Davis also contends that the district court erred in admitting some evidence and excluding other evidence. Such decisions are reviewed for abuse of discretion. United States v. Morison, 844 F.2d 1057, 1078 (4th Cir.), cert. denied, 488 U.S. 908 (1988).

16

Davis argues that the court abused its discretion in admitting certain crime-scene photographs of the murder victims and a photograph of one of the victims in his casket. It seems to us that the unfair prejudicial effect of these photographs, particularly that of the young victim in his casket, did outweigh what the government contends was their probative value of "making it more likely that what the witnesses said happen did in fact occur." In a case in which there is as much admissible evidence of guilt as there was here, a prosecutor's decision to "load it on" by seeking the admission of inadmissible evidence is not only unnecessary but also reprehensible. Nevertheless, in light of the abundant other evidence of Davis' guilt, the error in this case was harmless. See United States v. Grandison, 780 F.2d 425, 429-30 (4th Cir.1985), vacated on other grounds, 479 U.S. 1075 (1987); see also United States v. Analla, 975 F.2d 119, 125-26 (4th Cir.1992) (district court's admission of crime-scene photographs of murder victims was not an abuse of discretion), cert. denied, --- U.S. ----, 113 S.Ct. 1853 (1993).

## Requests
• A. According to the excerpt on the Davis appeal, why did the erroneous admission of the photographs not change the outcome? Answer in one to three sentences.
• B. List every court case that the excerpt on the Davis appeal cites by name.
• C. Resume the excerpt on the Davis appeal from the point where it stops, writing in the same style.
The lines after this point are not needed for any of these tasks.

## Data extract

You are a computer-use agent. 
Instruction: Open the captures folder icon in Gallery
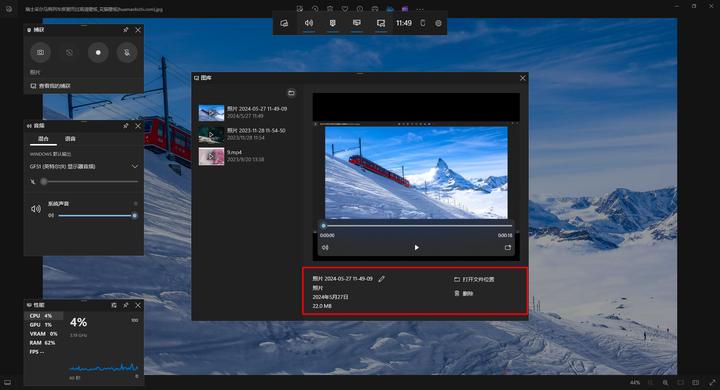[291, 93]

## Results by task
• A. The court found that admitting the photographs was an error, but it held the error harmless. There was abundant other evidence of Davis' guilt.

• B.
United States v. Morison
United States v. Grandison
United States v. Analla

• C.
17

Relying on the residual hearsay exceptions contained in Rules 803(24) and 804(b)(5) of the Federal Rules of Evidence, Davis also argues that the district court abused its discretion in excluding from evidence certain hearsay statements. However, Davis failed to demonstrate the unavailability of the declarants for purposes of Rule 804, nor did he provide sufficient "indicia of reliability" or the requisite pretrial notice of his intention to offer the statements under either of the exceptions. See United States v. Heyward, 729 F.2d 297, 299 n. 1 (4th Cir.1984) (notice requirements of residual hearsay exceptions are strictly construed), cert. denied, 409 U.S. 1105 (1985). None of the statements that he sought to admit qualified for any of the exceptions to the hearsay rule, and thus the district court did not abuse its discretion by excluding them.

IV.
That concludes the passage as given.